Written request »
Collect every line below that contains the string "icon", copying each one out in full. Case counts.

[Records of interface elements]
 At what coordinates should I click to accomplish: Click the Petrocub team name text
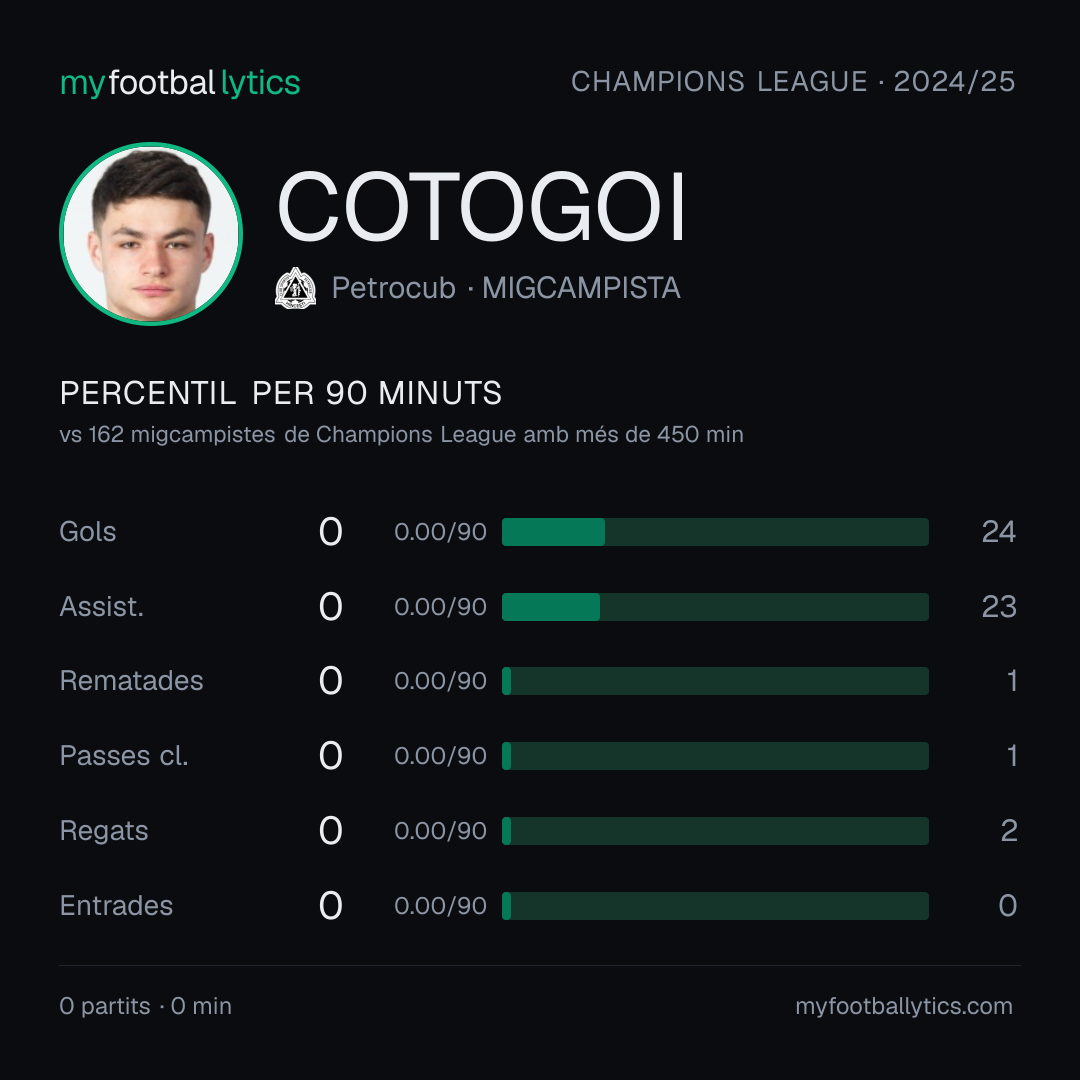(393, 288)
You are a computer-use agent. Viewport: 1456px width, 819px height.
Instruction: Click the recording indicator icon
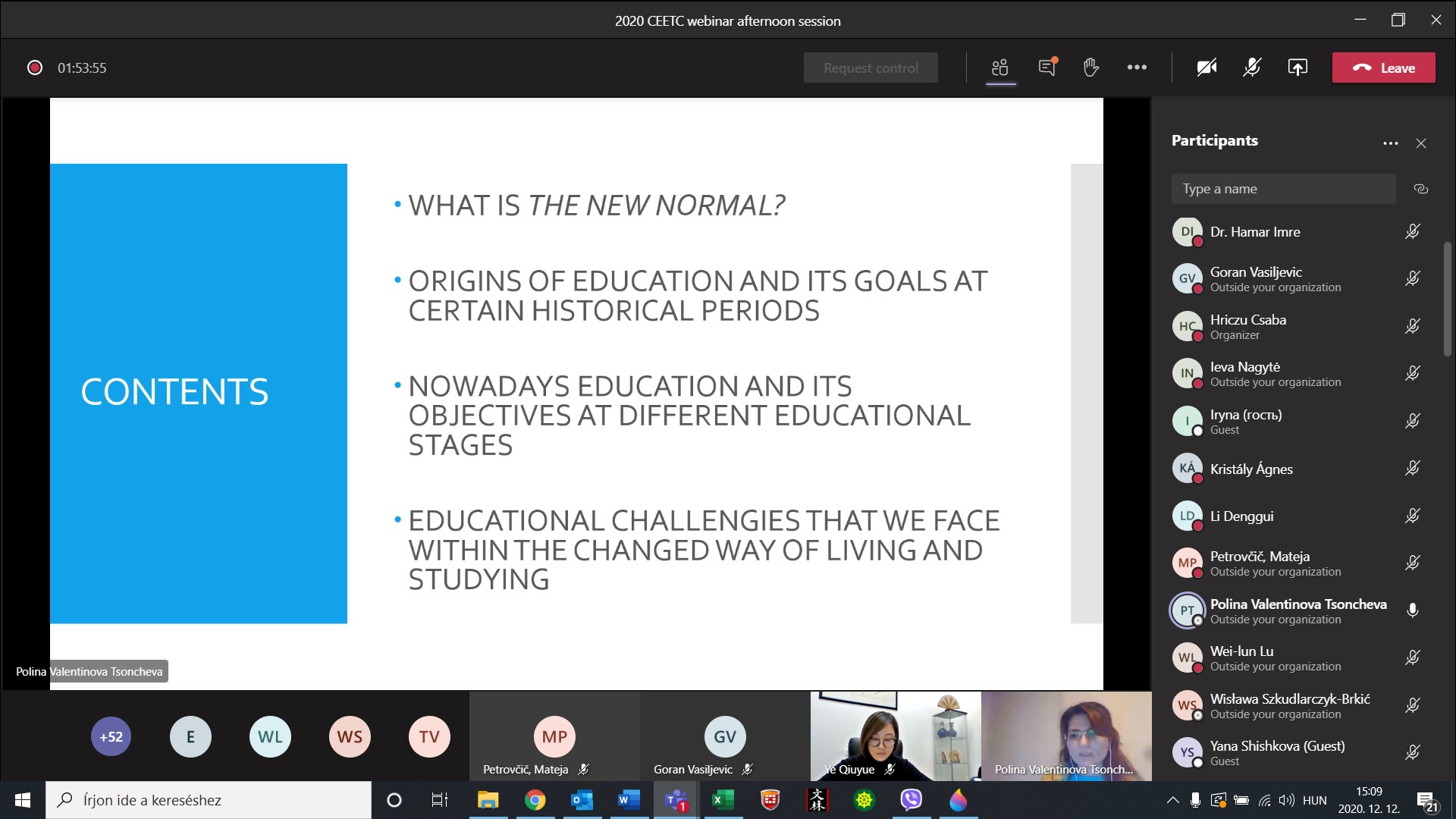click(35, 67)
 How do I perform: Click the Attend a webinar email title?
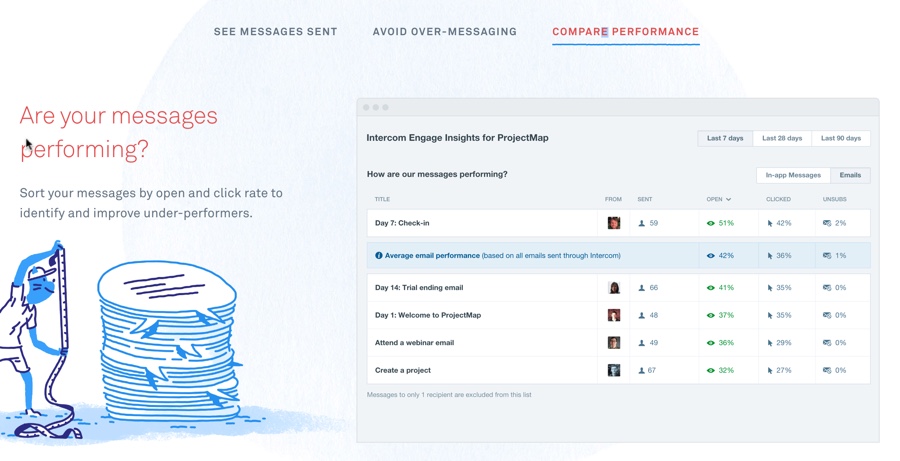tap(414, 343)
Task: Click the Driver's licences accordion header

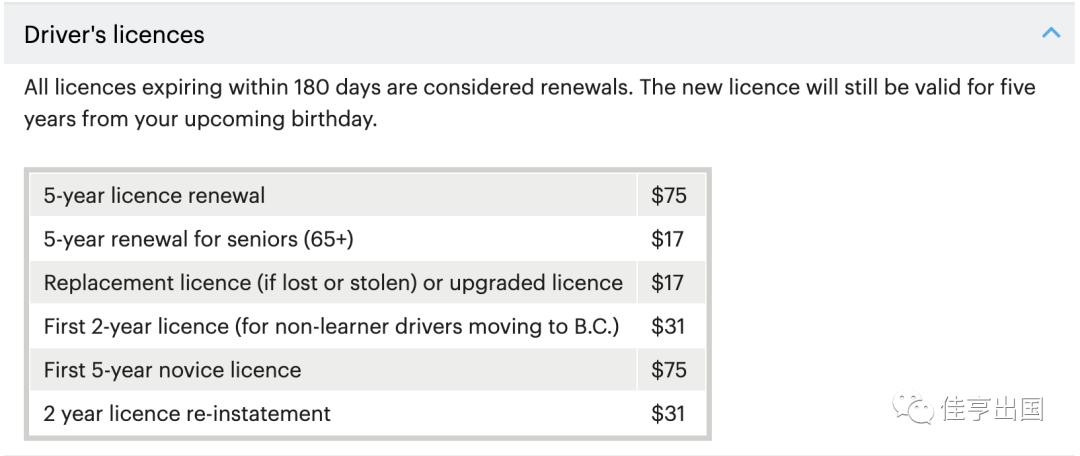Action: pyautogui.click(x=540, y=34)
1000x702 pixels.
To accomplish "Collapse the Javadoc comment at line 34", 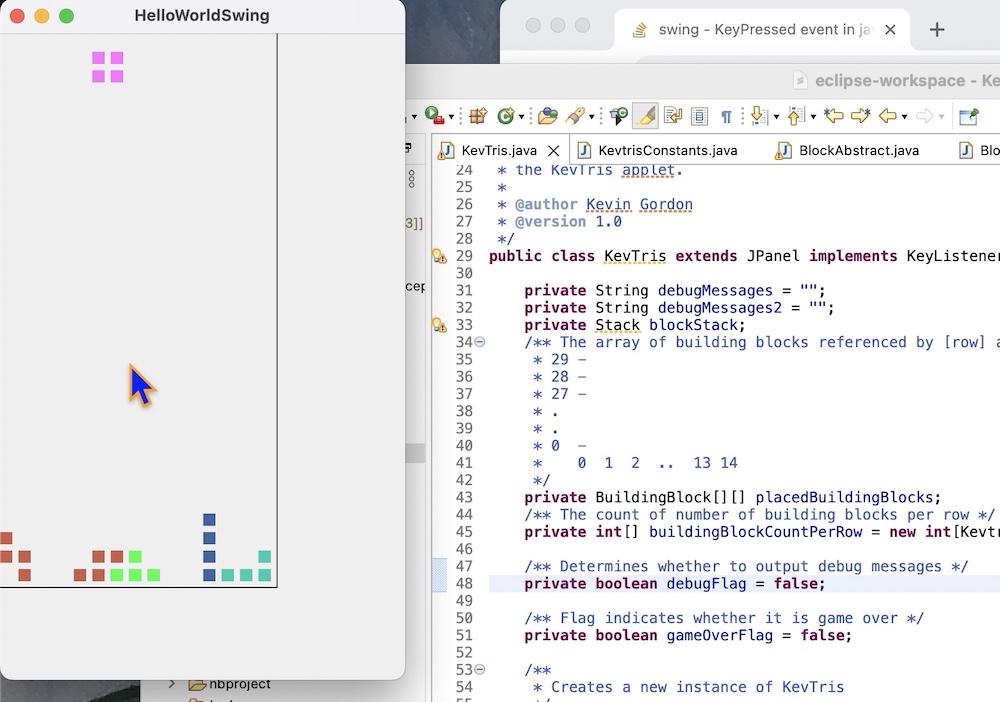I will pyautogui.click(x=479, y=342).
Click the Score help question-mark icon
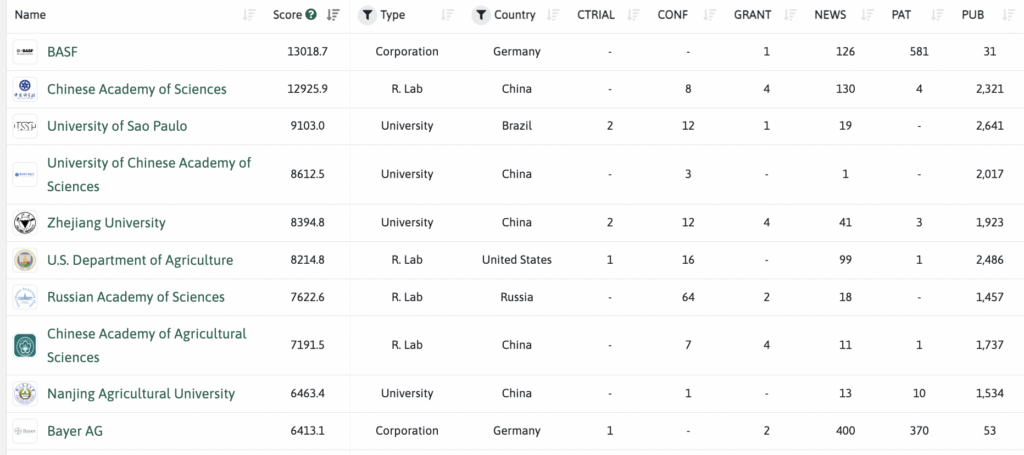The width and height of the screenshot is (1024, 455). coord(311,15)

Final result »
Instruction: Click the recording indicator icon
Click the Score help question-mark icon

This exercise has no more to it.